Le situazioni più difficoltose e problematiche restano comunque quelle in cui si registrano grandi presenze di migranti, a fronte di una popolazione ridotta: la soluzione migliore appare dunque quella di mantenere dei numeri bassi, coinvolgendo più comuni possibili. Nonostante le difficoltà registrate, infatti, la strada dell’accoglienza diffusa sembra funzionare: convince anche sempre più comuni della Provincia, come Levate (capofila di altri quattro Comuni, Boltiere, Dalmine, Osio Sotto e Valbrembo) e la Valcavallina, che si sono aggiudicati i fondi del Viminale per due progetti dello Sprar (l’ente nazionale che coordina i servizi ai rifugiati e richiedenti asilo); in entrambi i casi si prevedono numeri piccoli (37 migranti in una decina di appartamenti) sparsi in più città, in modo da evitare i grandi raggruppamenti che tante polemiche avevano creato in passato.

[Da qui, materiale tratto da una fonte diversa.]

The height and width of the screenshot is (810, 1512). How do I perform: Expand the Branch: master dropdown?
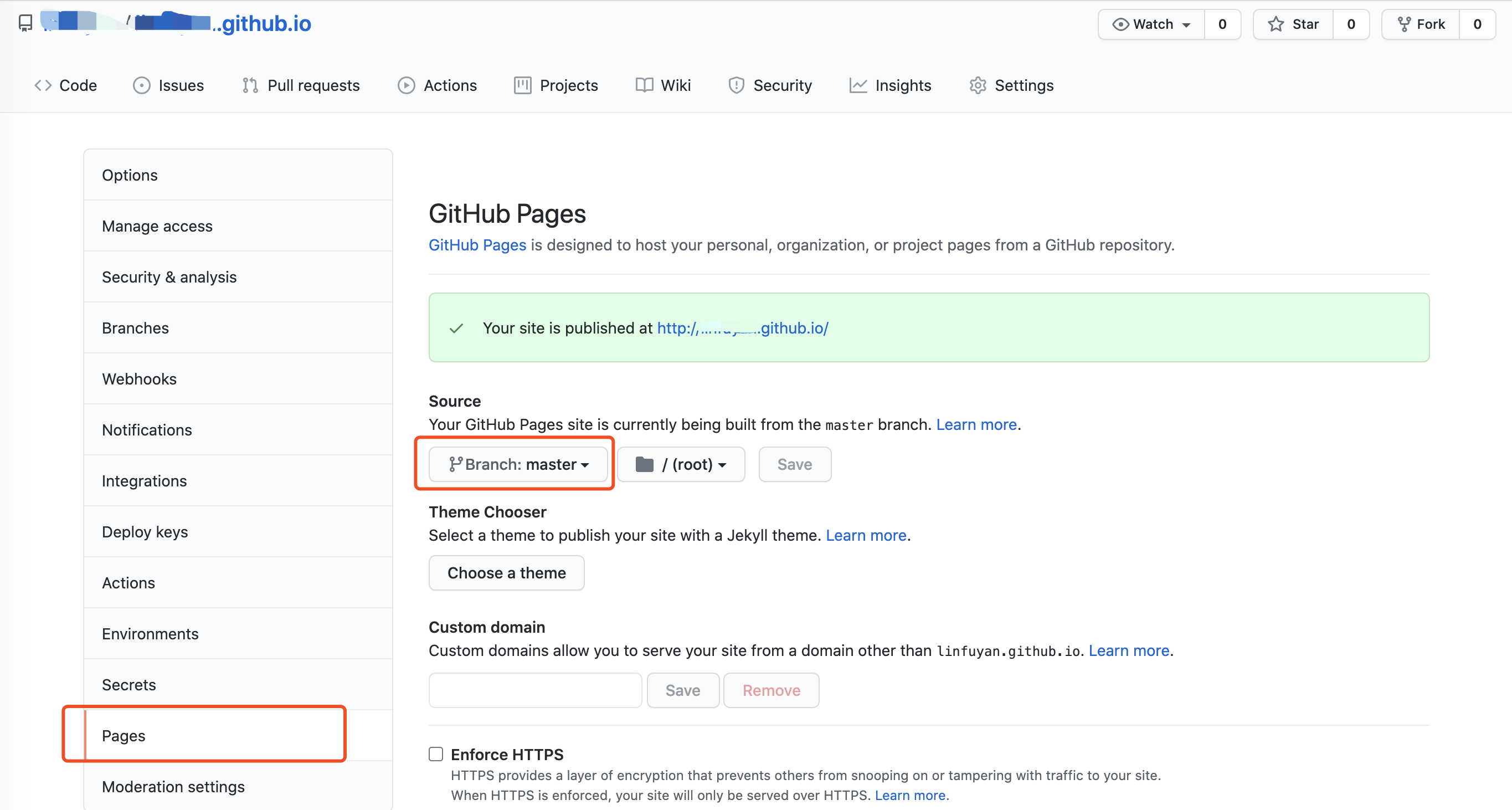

L’aspetto più problematico del sistema dell’accoglienza riguarda le numerose persone a cui viene rifiutata ogni forma di protezione (asilo politico, protezione umanitaria, protezione sussidiaria) e che, non più beneficiarie di alcun sussidio, dall’oggi al domani si trovano a dover sopravvivere senza risorse, diventando di fatto clandestine. Lo stesso sindaco Gori ha lanciato un appello al governo, perché velocizzi le pratiche dei rimpatri forzati, per evitare queste situazioni problematiche in città. Tuttora, i criteri per l’assegnazione dell’asilo non sono flessibili e non tengono conto di diversi fattori: ad esempio, persone provenienti dall’Africa centrale che da anni vivevano in Libia, dalla quale sono scappate in seguito all’inizio della guerra, si vedono rifiutate le richieste, in quanto non native di uno stato considerato “in conflitto”. Per non parlare, infine, dei cosiddetti “migranti economici”, non profughi di guerra ma persone che fuggono dalla povertà, a cui oggi in Europa non viene riconosciuto alcun diritto. Per questo motivo, ancora maggiore rilevanza assume allora la richiesta di istituire per loro un permesso umanitario.